1.    Tahapan Pendidikan Islam pada Fase Mekkah
Pola pendidikan yang dilakukakan oleh Rasulullah sejalan dengan tahapan-tahapan dakwah yang disampaikannya kepada kaum Quraisy. Dalam hal ini dibagi menjadi tiga tahap, yaitu:
a)   Pendidikan Islam Secara Rahasia dan Perorangan
Pada awal turunnya wahyu pertama (the first revelation) Al-Qur’an surat Al-Alaq ayat 1-5, pola pendidikan yang dilakukan adalah secara sembunyi-sembunyi mengingat kondisi sosial-politik yang belum stabil, dimulai dari dirinya sendiri dan keluarga dekatnya. Mula-mula Rasulullah mendidik istrinya Khadijah untuk beriman kepada Allah dan menerima petunjuk dari Allah. Kemudian diikuti oleh anak angkatnya Ali Ibn Abi Thalib (anak pamannya) dan Zaid ibn Haritsah (seorang pembantu rumah tangganya yang kemudian diangkat menjadi anak angkatnya).
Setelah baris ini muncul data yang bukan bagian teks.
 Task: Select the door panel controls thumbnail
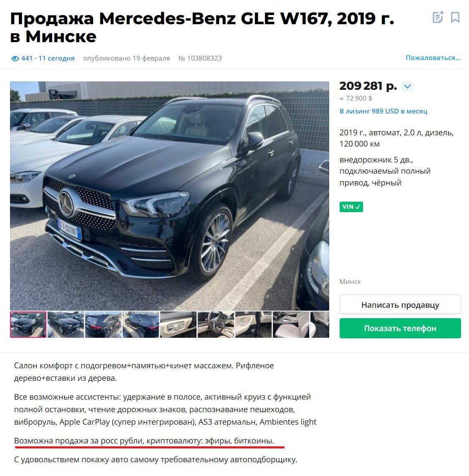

Kemudian sahabat karibnya Abu Bakar Siddiq. Secara berangsur-angsur ajakan tersebut disampaikan secara meluas tetapi masih terbatas di kalangan keluarga dekat dari Suku Quraisy saja seperti Usman ibn Affan, Zubair ibn Awan, Sa’ad Abi Waqas, Abdurrahman ibn Auf, Talhah ibn Ubaidillah, Abu Ubaidillah ibn Jahrah, Arqam ibn Arqam, Fatimah binti Khattab, Said ibn Zaid, dan beberapa orang lainnya. Mereka semua tahap awal ini disebut Assabiquna al Awwalun, artinya orang-orang yang mula-mula masuk Islam.[5]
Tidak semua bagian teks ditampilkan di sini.